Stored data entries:

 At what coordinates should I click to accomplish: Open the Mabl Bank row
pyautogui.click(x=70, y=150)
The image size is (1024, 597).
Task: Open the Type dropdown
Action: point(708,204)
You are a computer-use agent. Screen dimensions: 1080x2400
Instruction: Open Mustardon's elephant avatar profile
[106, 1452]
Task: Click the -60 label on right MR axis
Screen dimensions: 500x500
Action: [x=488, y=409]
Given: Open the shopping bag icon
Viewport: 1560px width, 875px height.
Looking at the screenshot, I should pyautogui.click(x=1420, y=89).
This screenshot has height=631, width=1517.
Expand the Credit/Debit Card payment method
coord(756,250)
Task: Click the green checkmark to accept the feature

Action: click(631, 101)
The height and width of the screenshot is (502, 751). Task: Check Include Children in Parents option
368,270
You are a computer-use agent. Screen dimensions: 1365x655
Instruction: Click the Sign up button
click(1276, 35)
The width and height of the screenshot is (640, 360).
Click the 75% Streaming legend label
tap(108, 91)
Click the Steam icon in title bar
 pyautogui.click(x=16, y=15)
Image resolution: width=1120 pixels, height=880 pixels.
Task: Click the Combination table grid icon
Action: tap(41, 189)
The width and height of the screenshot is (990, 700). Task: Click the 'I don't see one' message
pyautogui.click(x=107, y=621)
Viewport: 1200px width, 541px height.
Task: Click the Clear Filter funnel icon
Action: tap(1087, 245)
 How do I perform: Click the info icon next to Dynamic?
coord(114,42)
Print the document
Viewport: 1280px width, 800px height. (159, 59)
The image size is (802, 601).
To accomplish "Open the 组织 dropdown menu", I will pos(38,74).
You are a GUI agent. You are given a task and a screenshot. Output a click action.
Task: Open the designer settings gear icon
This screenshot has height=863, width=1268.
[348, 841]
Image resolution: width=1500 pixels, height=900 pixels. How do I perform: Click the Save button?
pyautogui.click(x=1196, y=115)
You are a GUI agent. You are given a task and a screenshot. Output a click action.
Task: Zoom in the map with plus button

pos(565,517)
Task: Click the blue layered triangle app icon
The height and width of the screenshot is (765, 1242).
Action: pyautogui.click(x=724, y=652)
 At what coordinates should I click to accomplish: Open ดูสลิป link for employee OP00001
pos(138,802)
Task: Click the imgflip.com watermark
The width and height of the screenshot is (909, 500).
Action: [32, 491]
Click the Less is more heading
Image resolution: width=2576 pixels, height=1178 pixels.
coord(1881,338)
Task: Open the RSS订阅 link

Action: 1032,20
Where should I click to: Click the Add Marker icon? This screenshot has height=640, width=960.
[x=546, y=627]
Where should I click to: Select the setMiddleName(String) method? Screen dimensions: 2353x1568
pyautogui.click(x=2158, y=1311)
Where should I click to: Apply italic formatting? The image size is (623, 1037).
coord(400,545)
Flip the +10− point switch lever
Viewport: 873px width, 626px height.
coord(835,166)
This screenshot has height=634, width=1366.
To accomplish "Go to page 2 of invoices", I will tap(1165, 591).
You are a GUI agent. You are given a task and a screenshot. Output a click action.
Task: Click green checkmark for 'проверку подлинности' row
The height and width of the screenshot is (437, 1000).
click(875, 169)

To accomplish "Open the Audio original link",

* What the task asks *
For this exercise, all the data must be repeated exactly.

* Expected answer *
 At what coordinates should I click to accomplish: Open the Mabl Bank row
pyautogui.click(x=70, y=150)
The image size is (1024, 597).
Task: Open the Type dropdown
Action: point(708,204)
You are a computer-use agent. Screen dimensions: 1080x2400
Instruction: Open Mustardon's elephant avatar profile
[106, 1452]
Task: Click the -60 label on right MR axis
Screen dimensions: 500x500
Action: [x=488, y=409]
Given: Open the shopping bag icon
Viewport: 1560px width, 875px height.
Looking at the screenshot, I should pyautogui.click(x=1420, y=89).
This screenshot has height=631, width=1517.
Expand the Credit/Debit Card payment method
coord(756,250)
Task: Click the green checkmark to accept the feature

Action: click(631, 101)
The height and width of the screenshot is (502, 751). Task: Check Include Children in Parents option
368,270
You are a computer-use agent. Screen dimensions: 1365x655
Instruction: Click the Sign up button
click(1276, 35)
The width and height of the screenshot is (640, 360).
Click the 75% Streaming legend label
tap(108, 91)
Click the Steam icon in title bar
 pyautogui.click(x=16, y=15)
Image resolution: width=1120 pixels, height=880 pixels.
Task: Click the Combination table grid icon
Action: tap(41, 189)
The width and height of the screenshot is (990, 700). Task: Click the 'I don't see one' message
pyautogui.click(x=107, y=621)
Viewport: 1200px width, 541px height.
Task: Click the Clear Filter funnel icon
Action: tap(1087, 245)
 How do I perform: Click the info icon next to Dynamic?
coord(114,42)
Print the document
Viewport: 1280px width, 800px height. (159, 59)
The image size is (802, 601).
To accomplish "Open the 组织 dropdown menu", I will pos(38,74).
You are a GUI agent. You are given a task and a screenshot. Output a click action.
Task: Open the designer settings gear icon
This screenshot has height=863, width=1268.
[348, 841]
Image resolution: width=1500 pixels, height=900 pixels. How do I perform: Click the Save button?
pyautogui.click(x=1196, y=115)
You are a GUI agent. You are given a task and a screenshot. Output a click action.
Task: Zoom in the map with plus button

pos(565,517)
Task: Click the blue layered triangle app icon
The height and width of the screenshot is (765, 1242).
Action: pyautogui.click(x=724, y=652)
 At what coordinates should I click to accomplish: Open ดูสลิป link for employee OP00001
pos(138,802)
Task: Click the imgflip.com watermark
The width and height of the screenshot is (909, 500).
Action: [32, 491]
Click the Less is more heading
Image resolution: width=2576 pixels, height=1178 pixels.
coord(1881,338)
Task: Open the RSS订阅 link

Action: 1032,20
Where should I click to: Click the Add Marker icon? This screenshot has height=640, width=960.
[x=546, y=627]
Where should I click to: Select the setMiddleName(String) method? Screen dimensions: 2353x1568
pyautogui.click(x=2158, y=1311)
Where should I click to: Apply italic formatting? The image size is (623, 1037).
coord(400,545)
Flip the +10− point switch lever
Viewport: 873px width, 626px height.
coord(835,166)
This screenshot has height=634, width=1366.
To accomplish "Go to page 2 of invoices", I will tap(1165, 591).
You are a GUI agent. You are given a task and a screenshot. Output a click action.
Task: Click green checkmark for 'проверку подлинности' row
The height and width of the screenshot is (437, 1000).
click(875, 169)

To accomplish "Open the Audio original link",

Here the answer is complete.